TEXTO DE LEITURA:

O Ministério Público Federal opina pela concessão da ordem (ev. 10).

É o relatório. Em mesa.

VOTO

A decisão ora impugnada foi proferida no bojo do HC nº 500692717.2016.404.7200/SC perante a 3º Turma Recursal de Santa Catarina que denegou a ordem postulada, por unanimidade, nos seguintes termos:

(…) Entendo que a ordem deve ser denegada, nos termos já expostos na decisão que deferiu medida liminar, verbis:

(…). O habeas corpus, garantia com sede constitucional, tem por objetivo tutelar violência ou coação na liberdade de locomoção, por ilegalidade ou abuso de poder, nos termos do art. 5º, LXVII, da CF/88. Tem cabimento a ação constitucional nos casos de direito líquido e certo do paciente, demonstrado por prova pré-constituída, não se admitindo, assim, dilação probatória, nem revolvimento de fatos não devidamente certos e esclarecidos.

Nesse sentido, colaciono da jurisprudência do Tribunal Regional Federal da 4ª Região:

(…) Ora, sustenta o impetrante que o constrangimento ilegal caracteriza-se pela ausência de dolo de sua conduta, porquanto não teria lançado as expressões diretamente contra a vítima, mas as utilizado como descontentamento com o Juízo como um todo. Por mais que, efetivamente, não tenha sido o magistrado que formulou a representação criminal quem assinou a decisão recorrida, as expressões utilizadas no agravo de instrumento fizeram referência direta aos magistrados do juízo. Nesses termos trechos das expressões utilizadas, referidas na proposta de transação penal (evento 1, INIC1, dos autos do processo originário): (…) O que parece estar havendo é que, em decorrência da sobrecarga de trabalho a que estão submetidos os juízes de primeira instância, alguns estão ‘assinando’ (sem ler) decisões feitas por assessores e estagiários, pois não é possível crer que alguém aprovado no difícil concurso da magistratura seja realmente capaz de produzir ‘pérolas’ como a presente (…).

DADOS FORNECIDOS:
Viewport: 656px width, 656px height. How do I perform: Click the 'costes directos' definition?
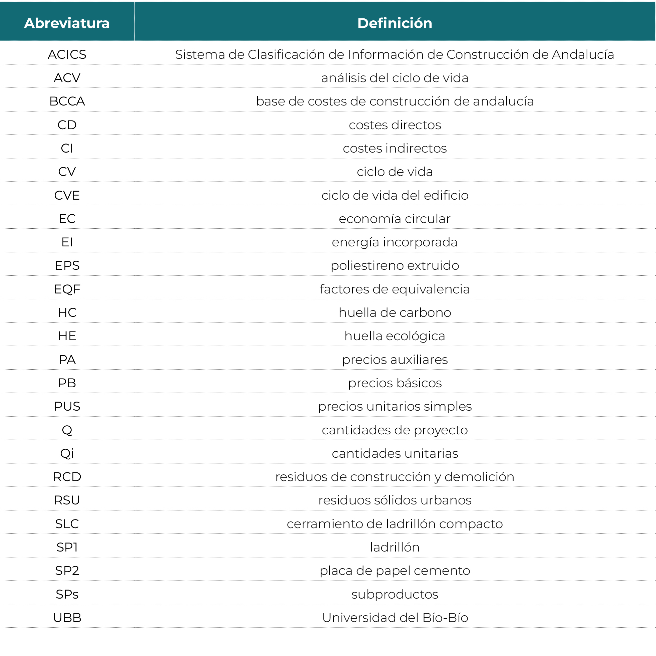[395, 125]
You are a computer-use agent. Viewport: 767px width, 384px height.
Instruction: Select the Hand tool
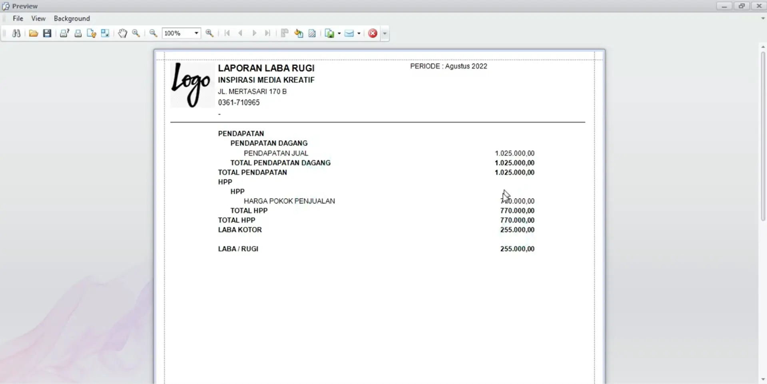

OBJETIVO DO EXERCÍCIO:
Reproduza sem alterações o trecho do texto de leitura que vai de "É o relatório." a "certos e esclarecidos.".

RESPOSTA COMPLETA:
É o relatório. Em mesa.

VOTO

A decisão ora impugnada foi proferida no bojo do HC nº 500692717.2016.404.7200/SC perante a 3º Turma Recursal de Santa Catarina que denegou a ordem postulada, por unanimidade, nos seguintes termos:

(…) Entendo que a ordem deve ser denegada, nos termos já expostos na decisão que deferiu medida liminar, verbis:

(…). O habeas corpus, garantia com sede constitucional, tem por objetivo tutelar violência ou coação na liberdade de locomoção, por ilegalidade ou abuso de poder, nos termos do art. 5º, LXVII, da CF/88. Tem cabimento a ação constitucional nos casos de direito líquido e certo do paciente, demonstrado por prova pré-constituída, não se admitindo, assim, dilação probatória, nem revolvimento de fatos não devidamente certos e esclarecidos.